Lately I’ve been struggling to find something, anything to say. Some days I’ve felt like a fraud. I was filling out some application for something somewhere and it asked about what made my story unique. And it was then that I realized I stopped valuing my words… my influence… my story.
Maybe it is the comparison trap everyone talks about. or just feeling stuck. or inadequate. or that somehow my story wasn’t “sensational” enough. and I was taken back to the days of my bible school internship after high school. Classes, lectures, small groups… all encouraging you to write your personal testimony. Many people talked about lives riddled with drugs, sex, and abuse and some super emotional turning point where they came to know Jesus. And here I was some grossly naive 18 year old from Florida who grew up in church, never cussed, smoked, or drank… and had always known Jesus. I never felt lost, abused, or anything less than joyful. Sure, I had the typical teenager drama, but even that was muted. My story of redemption through Christ always seemed so… boring. average. mundane. And though I saw the pain and long lasting consequences that kind of life before Christ gave my friends, I envied them. It took me a long time to learn to own my story. because everyone’s is different.
but here I am back in that same boat. I look around at people who have lost 100lbs or more. and their story is sensational. their before and after is stunning. they lost it all in year and now they have wildly popular blogs and have been on tv and always look so perfect and fit. they have seemingly figured it all out. they have drool worthy recipes for healthy food, perfectly balanced with the right amount of cheats. they can eat burgers once a week and still maintain their goal weight. or maybe they figured out some life changing diet or unlocked the key to their food addiction or something else super sensational.
and here i am. i’m just an average girl. i was fat my whole life. and then i became a wife and a mom. and i was still fat. but i didn’t want to be. so i tried to lose weight. and if we are talking about numbers on a scale, my story isn’t impressive. the day i delivered my daughter (almost 5 years ago!) i weighed 250lbs.
After delivering a healthy 7 pound baby girl and all the fun that goes along with that, a few months later (April 2010) when I had my “aha” moment, I was around 235ish pounds.
Today, I weigh 201lbs. That is just 34lbs if you are judging my story by the scale. it doesn’t sound too impressive. Lots of people lose 30lbs. Most people do it over short period of time. It has been nearly 5 years. I just keep thinking… why is my story different? Why should people want to read about my story. I’m no different than anyone else. And then I realized… That’s what is special.
I am just like you.
I am a wife, mom, daughter, business owner… Trying to juggle too many things and feeling like I just can’t do it all.

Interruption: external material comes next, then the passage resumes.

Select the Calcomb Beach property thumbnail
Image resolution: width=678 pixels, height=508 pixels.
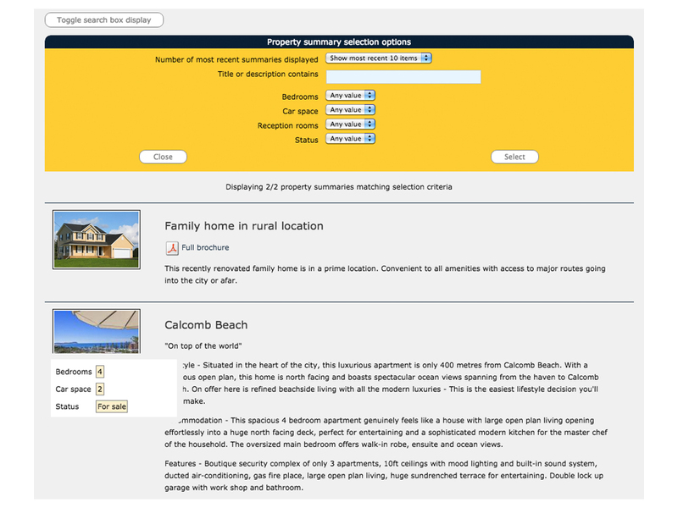[96, 332]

Because I can’t.
Because we can’t.
I don’t have any secrets to success because I still fail on the regular.
And when I get knocked down and find myself eating mini chocolate bars instead of that greek yogurt and protein shake, I don’t want someone to tell me what I should have done. Or how chocolate protein tastes just like a Reese’s (LIAR!)… I want someone to say I’ve been there too. And I got back up. Not because I felt guilty and ashamed… but because everybody has those imperfect moments.

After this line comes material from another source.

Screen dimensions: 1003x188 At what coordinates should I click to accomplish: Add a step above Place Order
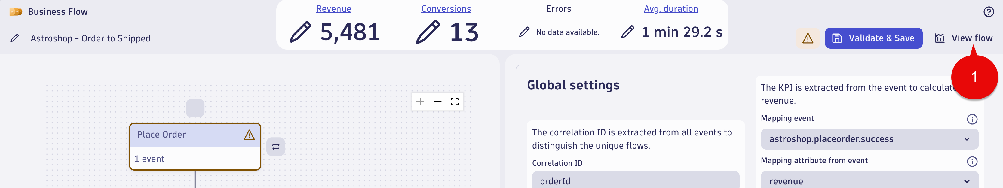[195, 108]
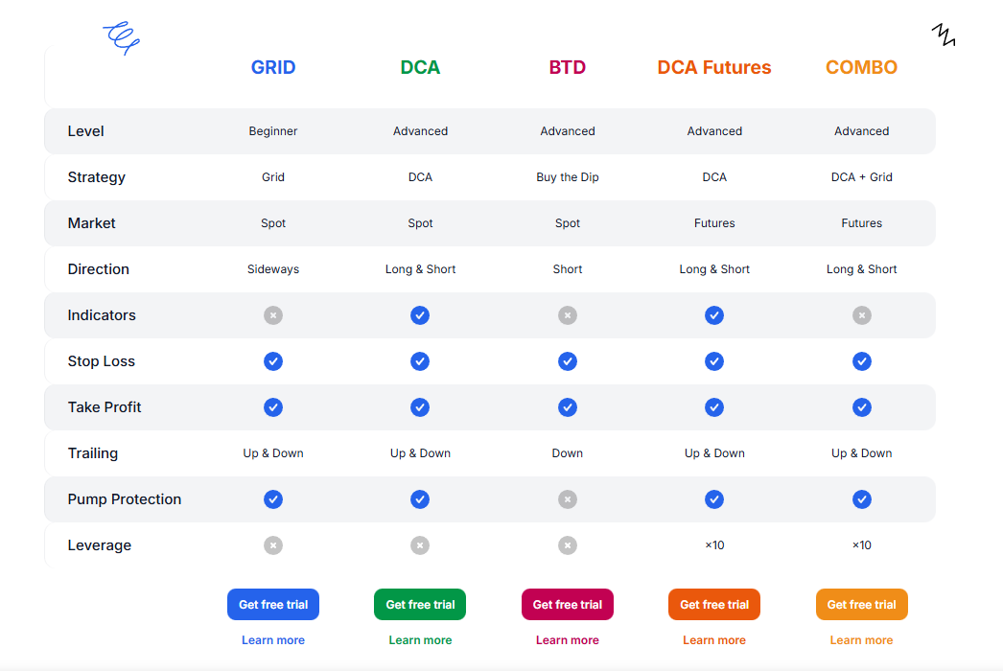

What matters isn’t that you “fail” “mess up” “cheat” or whatever you want to call it.
What matters is that you keep trying, because you are worth it.
So, I may not have some sensational story. It has taken me 5 years to get here, and I feel like I’m still just beginning.
My Story Isn’t Special – but it is still worth telling.
And PS – The scale may only be 30-40lbs lighter… but I feel like a totally different person.
Tell Me About Your Story… Because it’s worth telling!